Most people go to a chiropractor anywhere from once a week to once a month for maintenance/wellness visits, though it can vary. I have been getting adjusted at least 2x a month for the past 20 years, and no longer have knee pain and have rarely have injuries. When I was in my 30’s, I never use to be able to run more than three days in a row due to knee pain. Once I started getting adjusted and my pelvis/sacro-iliac joints started moving better, my knee pain went away. I can now run more consistently with NO pain. How crazy is that? It seems so opposite. Yet if you can focus on the spine and joints of the body, and in improving motion of the spine and improving nerve flow, then optimal health & function can be the end result. And as we get older and things tend to slow down, optimal health and function should be what everyone wants. I can’t imagine not getting adjusted, and encourage everyone to find a chiropractor that they can go to.

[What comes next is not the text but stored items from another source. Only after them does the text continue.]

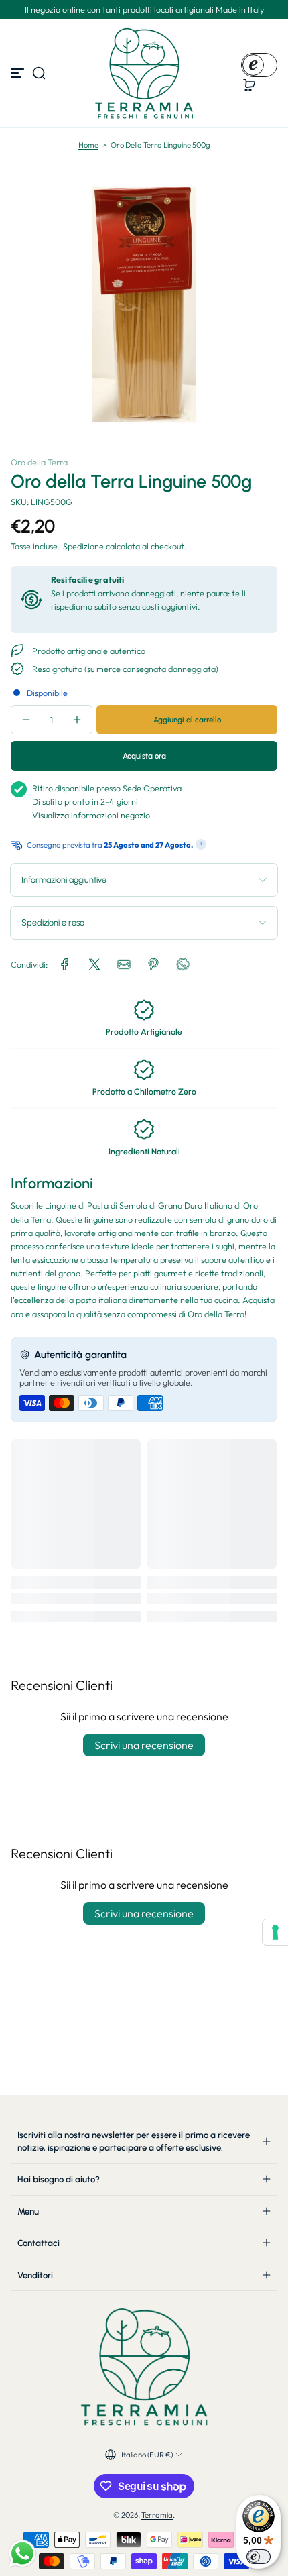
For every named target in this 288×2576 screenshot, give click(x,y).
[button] (38, 73)
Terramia (157, 2515)
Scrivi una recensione (144, 1745)
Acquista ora (144, 756)
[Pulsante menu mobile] (19, 73)
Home (88, 145)
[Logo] (143, 73)
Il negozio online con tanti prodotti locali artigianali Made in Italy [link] (144, 9)
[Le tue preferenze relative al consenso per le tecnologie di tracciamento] (275, 1932)
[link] (65, 964)
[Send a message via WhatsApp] (22, 2553)
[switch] (258, 2556)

Massage Therapy. I’m also confident I wouldn’t be where I am now if it weren’t for massage therapy. While chiropractic care focuses on the nerves and bones, massage will focus on the muscles. As I’m getting older, my body doesn’t recover as fast, I need more time off and my muscles need more attention. I’m glad there is massage to help me work out tension & tightness in my body. Massage and chiropractic care are great individually, but go really well when combined together.
Stretching. This gets more important as we age, because stretching and flexibility is rarely going to improve the older we get, yet it can get worse if ignored. A busy lifestyle often gets in the way and stretching is the first thing to go….and that’s a mistake. Too many people are inflexible, which leads to tightness and even more problems. The best time to stretch is after a workout, when your muscles are warmed up and less likely to be pulled.
Rest. The older we get, the more we need to rest and let our bodies recover. I’m not only talking about getting 7-9 hours of sleep at night, but also full days off of no exercise, or very light exercise. I typically take 1-2 days off a week from exercise (of course those typically are the long days I’m in my office adjusting patients), but I’m not out running, biking or swimming. And it’s not unusual on other days to just do a 2-3 mile run. Yes, two miles, that’s it. I have a friend who won’t go out running unless she can do five miles, however I’m somewhat opposite; I’m okay with an easy workout once a week. I have become really good at listening to my body, resting when necessary and knowing when to push myself and when to back off.
Chiropractic adjustments, massage therapy, stretching & rest are my four main components to staying fit and healthy into your fifties and beyond. While they are important at every stage of life, they need to be done on a regular basis and not just when in pain. (Yes, nutrition is also very important, but more on that next month). I feel so lucky to be staying healthy and injury free. I also know that being smart about my training and talking care of myself with, and not competing against anyone but myself is what has helped me. Make sure you take care of your body now, if you don’t, where will you live when you get old?